> What needs to be done: Each record that follows is to be duplicated exactly, though its pictures are not.

Saved entries:
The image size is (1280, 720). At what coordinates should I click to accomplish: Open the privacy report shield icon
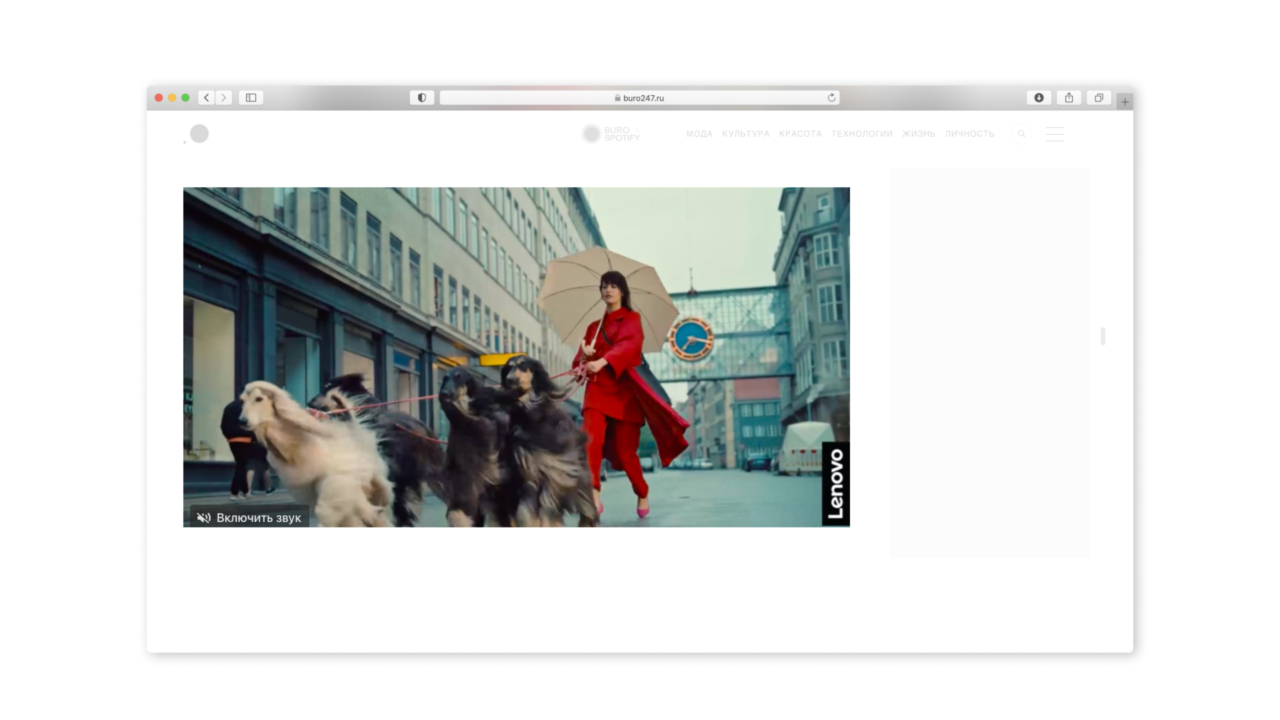point(422,98)
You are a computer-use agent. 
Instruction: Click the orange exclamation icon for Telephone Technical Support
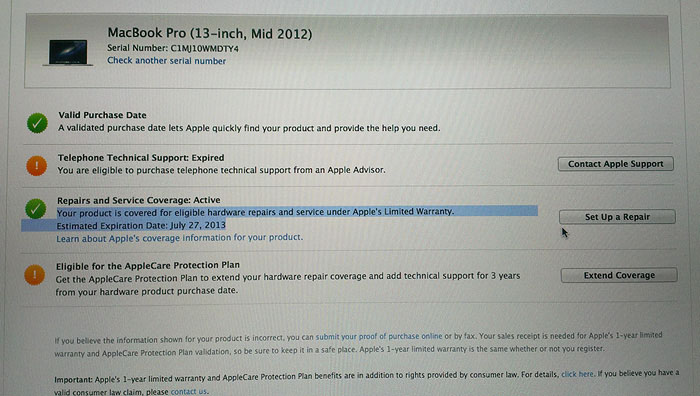click(x=37, y=166)
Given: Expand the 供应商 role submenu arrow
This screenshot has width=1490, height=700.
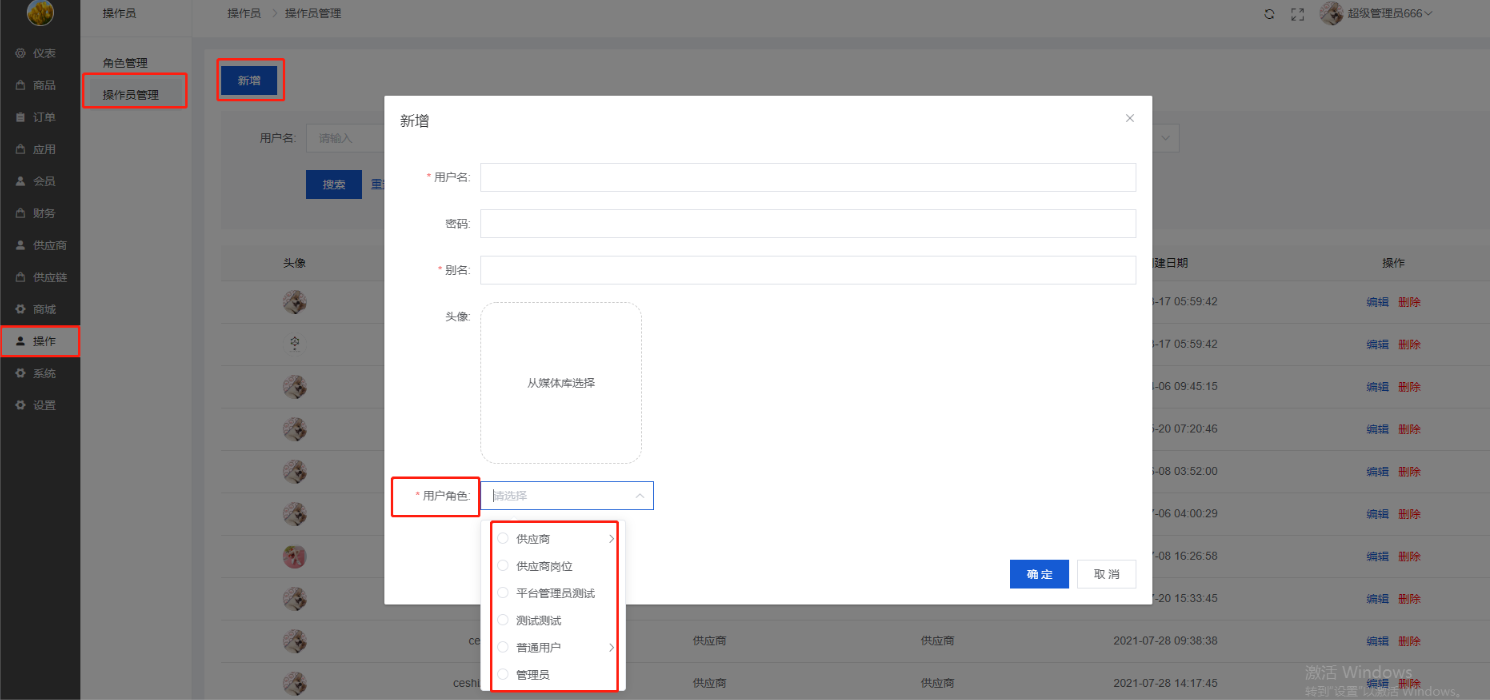Looking at the screenshot, I should coord(611,539).
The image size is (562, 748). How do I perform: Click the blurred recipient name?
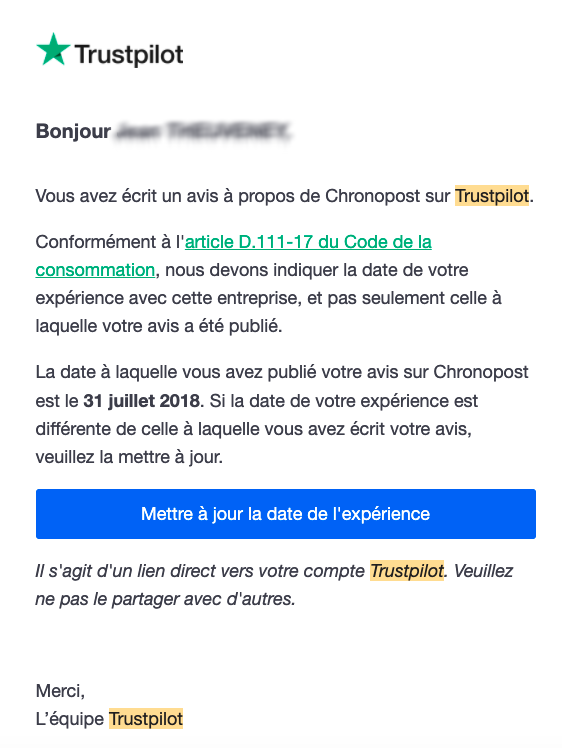[203, 131]
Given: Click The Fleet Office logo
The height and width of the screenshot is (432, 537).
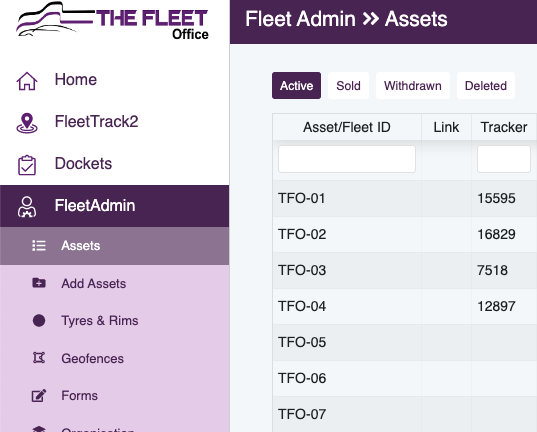Looking at the screenshot, I should tap(112, 21).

> Result:
The image size is (1280, 720). At what coordinates should I click to accomplish: Open the privacy report shield icon
point(422,98)
You are a computer-use agent. 
Instruction: Click the orange exclamation icon for Telephone Technical Support
click(x=37, y=166)
Given: Expand the 供应商 role submenu arrow
This screenshot has width=1490, height=700.
Looking at the screenshot, I should coord(611,539).
The image size is (562, 748). How do I perform: Click the blurred recipient name?
[203, 131]
Given: Click The Fleet Office logo
The height and width of the screenshot is (432, 537).
Looking at the screenshot, I should tap(112, 21).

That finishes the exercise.